# Set exercise 1:
Answer these questions from the excerpt on fear in learning:
(a) What does the writer call the worst form of motivation in learning?
(b) For how many years did the writer instruct students in an alternative education setting?
(c) What does the writer name as the only cure they know from fear?

** start of Excerpted text **

FROM APPLE FARM WRITER, John Stempien 

    I have often shared with students that the worst form of motivation in learning (and unfortunately the motivation most commonly used) is fear.  “If I don’t get a good grade ‘x’ will happen.” And “x”, as you can imagine, comes in myriad forms of reprimands or sanctions from the school system or parents.  I would hazard to guess that for most of us this was one of the constants applied in our formative years. I have also witnessed that once “x” no longer holds the value of fear, then learning ceases which it should since the learning was never authentic. While this might sound like a description of intrinsic vs. extrinsic motivation, my reference for this comes from Buddhism and the Second Noble Truth which says the principle cause of suffering is attachment to fear/desire, or aversion/wanting. It is well to note that it is not only fear in play but desire as well. When we wrestle with fear, we wrestle with a mercurial two-headed coin. The question becomes what can one do to replace this inauthentic learning? While not buying in to fear/desire in learning is healthy it can also be crippling. For ten years I instructed students in an alternative education setting, where teachers, classrooms, and being a good student were very suspect. The lesson I learned was less what made them disaffected youth but not to fool myself believing that there aren’t parts in myself that fear has disaffected. This is what I know: Fear makes us devalue ourselves. Fear makes us to belittle our suffering and in turn belittle others’ suffering. Fear robs us of who we are at our core. The only cure I know from fear is human connection through empathy and laughter.

** end of Excerpted text **

# Set exercise 2:
Copy out everything in the records from the line containing "How do I perform: Open the Type" down to the line containing "click(40, 72)", both lines included.

** start of Excerpted records **

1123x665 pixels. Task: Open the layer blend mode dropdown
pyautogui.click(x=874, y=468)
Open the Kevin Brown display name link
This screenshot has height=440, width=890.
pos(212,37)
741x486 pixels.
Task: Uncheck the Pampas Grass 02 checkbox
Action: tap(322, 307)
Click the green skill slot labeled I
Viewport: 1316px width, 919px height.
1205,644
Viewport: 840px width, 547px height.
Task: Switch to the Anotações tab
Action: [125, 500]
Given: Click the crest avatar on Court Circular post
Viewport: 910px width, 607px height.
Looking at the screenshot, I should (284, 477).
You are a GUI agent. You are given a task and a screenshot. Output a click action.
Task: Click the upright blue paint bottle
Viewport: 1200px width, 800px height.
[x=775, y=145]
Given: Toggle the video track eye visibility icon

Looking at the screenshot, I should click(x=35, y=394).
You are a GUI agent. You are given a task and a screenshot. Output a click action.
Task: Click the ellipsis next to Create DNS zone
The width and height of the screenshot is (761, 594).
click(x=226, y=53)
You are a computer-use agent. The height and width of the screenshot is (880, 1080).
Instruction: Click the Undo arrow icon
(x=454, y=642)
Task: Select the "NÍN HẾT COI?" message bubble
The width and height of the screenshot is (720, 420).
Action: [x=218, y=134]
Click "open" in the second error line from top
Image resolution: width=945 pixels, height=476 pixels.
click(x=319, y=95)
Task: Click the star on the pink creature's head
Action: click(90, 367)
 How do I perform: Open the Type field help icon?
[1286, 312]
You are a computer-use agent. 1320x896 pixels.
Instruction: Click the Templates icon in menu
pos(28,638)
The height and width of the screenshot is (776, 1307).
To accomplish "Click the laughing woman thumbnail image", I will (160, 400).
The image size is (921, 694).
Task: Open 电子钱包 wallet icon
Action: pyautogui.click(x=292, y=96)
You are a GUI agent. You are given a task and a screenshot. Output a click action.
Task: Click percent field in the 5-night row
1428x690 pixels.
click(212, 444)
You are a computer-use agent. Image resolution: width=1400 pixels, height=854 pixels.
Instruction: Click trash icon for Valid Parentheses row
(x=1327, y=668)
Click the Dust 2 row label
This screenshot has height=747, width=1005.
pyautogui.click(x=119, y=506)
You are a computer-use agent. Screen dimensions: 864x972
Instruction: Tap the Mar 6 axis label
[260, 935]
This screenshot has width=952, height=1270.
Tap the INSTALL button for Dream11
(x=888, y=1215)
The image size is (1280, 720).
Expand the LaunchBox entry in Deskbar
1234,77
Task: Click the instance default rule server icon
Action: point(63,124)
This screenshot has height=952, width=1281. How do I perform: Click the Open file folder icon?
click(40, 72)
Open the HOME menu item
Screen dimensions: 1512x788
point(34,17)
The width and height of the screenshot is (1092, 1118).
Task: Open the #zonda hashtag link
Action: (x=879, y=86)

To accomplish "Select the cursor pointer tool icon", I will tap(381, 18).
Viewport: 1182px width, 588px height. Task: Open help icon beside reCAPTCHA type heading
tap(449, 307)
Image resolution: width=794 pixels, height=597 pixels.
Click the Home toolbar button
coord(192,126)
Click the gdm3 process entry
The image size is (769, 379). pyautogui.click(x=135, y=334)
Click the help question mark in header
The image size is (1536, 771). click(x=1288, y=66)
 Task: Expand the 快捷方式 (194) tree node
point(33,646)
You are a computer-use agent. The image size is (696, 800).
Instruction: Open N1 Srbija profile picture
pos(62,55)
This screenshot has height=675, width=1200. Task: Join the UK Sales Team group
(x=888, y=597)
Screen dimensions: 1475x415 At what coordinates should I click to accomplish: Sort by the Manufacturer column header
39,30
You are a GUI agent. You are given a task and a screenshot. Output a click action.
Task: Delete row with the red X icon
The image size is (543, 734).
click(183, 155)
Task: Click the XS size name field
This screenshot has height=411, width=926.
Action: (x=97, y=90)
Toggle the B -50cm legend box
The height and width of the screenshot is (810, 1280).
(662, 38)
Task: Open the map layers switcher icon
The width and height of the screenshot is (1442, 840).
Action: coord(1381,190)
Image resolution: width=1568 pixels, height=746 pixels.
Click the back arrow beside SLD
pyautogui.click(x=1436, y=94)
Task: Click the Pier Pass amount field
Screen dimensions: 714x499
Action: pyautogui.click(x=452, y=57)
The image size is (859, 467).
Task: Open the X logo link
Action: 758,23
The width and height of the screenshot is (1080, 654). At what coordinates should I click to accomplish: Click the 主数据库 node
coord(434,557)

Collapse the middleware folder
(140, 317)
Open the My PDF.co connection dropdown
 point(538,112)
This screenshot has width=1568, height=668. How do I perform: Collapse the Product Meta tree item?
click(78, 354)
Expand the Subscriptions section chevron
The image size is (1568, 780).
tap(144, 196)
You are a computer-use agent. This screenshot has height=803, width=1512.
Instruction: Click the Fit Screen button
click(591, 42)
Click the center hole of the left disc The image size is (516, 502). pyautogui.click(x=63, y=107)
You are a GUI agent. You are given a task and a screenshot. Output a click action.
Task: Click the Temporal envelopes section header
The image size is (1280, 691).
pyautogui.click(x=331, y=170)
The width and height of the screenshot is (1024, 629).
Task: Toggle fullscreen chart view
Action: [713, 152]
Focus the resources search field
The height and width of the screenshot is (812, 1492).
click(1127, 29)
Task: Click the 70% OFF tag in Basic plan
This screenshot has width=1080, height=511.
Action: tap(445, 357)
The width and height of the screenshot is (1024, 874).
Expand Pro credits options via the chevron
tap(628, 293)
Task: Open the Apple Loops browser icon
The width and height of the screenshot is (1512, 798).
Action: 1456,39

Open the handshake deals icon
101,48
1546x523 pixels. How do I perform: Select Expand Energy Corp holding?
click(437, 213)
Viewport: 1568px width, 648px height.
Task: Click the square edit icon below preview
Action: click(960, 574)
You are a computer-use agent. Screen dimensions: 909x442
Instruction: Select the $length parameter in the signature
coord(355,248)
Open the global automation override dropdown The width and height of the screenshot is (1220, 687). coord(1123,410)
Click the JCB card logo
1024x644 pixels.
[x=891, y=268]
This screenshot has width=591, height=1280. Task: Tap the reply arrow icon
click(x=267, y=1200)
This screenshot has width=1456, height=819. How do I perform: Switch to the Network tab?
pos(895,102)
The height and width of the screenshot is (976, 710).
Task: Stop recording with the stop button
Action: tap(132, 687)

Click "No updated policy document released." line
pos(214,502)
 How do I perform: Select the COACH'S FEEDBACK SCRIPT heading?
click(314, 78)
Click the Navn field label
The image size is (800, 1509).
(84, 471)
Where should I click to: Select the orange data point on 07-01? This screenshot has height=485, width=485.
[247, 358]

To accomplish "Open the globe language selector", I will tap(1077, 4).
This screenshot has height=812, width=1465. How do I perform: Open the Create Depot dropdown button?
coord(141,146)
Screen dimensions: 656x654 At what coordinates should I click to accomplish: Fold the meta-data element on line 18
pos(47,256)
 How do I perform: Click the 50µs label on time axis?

** end of Excerpted records **

# Written reply 1:
(a) Fear.
(b) Ten years.
(c) Human connection through empathy and laughter.

# Written reply 2:
 How do I perform: Open the Type field help icon?
[1286, 312]
You are a computer-use agent. 1320x896 pixels.
Instruction: Click the Templates icon in menu
pos(28,638)
The height and width of the screenshot is (776, 1307).
To accomplish "Click the laughing woman thumbnail image", I will (160, 400).
The image size is (921, 694).
Task: Open 电子钱包 wallet icon
Action: pyautogui.click(x=292, y=96)
You are a GUI agent. You are given a task and a screenshot. Output a click action.
Task: Click percent field in the 5-night row
1428x690 pixels.
click(212, 444)
You are a computer-use agent. Image resolution: width=1400 pixels, height=854 pixels.
Instruction: Click trash icon for Valid Parentheses row
(x=1327, y=668)
Click the Dust 2 row label
This screenshot has height=747, width=1005.
pyautogui.click(x=119, y=506)
You are a computer-use agent. Screen dimensions: 864x972
Instruction: Tap the Mar 6 axis label
[260, 935]
This screenshot has width=952, height=1270.
Tap the INSTALL button for Dream11
(x=888, y=1215)
The image size is (1280, 720).
Expand the LaunchBox entry in Deskbar
1234,77
Task: Click the instance default rule server icon
Action: point(63,124)
This screenshot has height=952, width=1281. How do I perform: Click the Open file folder icon?
click(40, 72)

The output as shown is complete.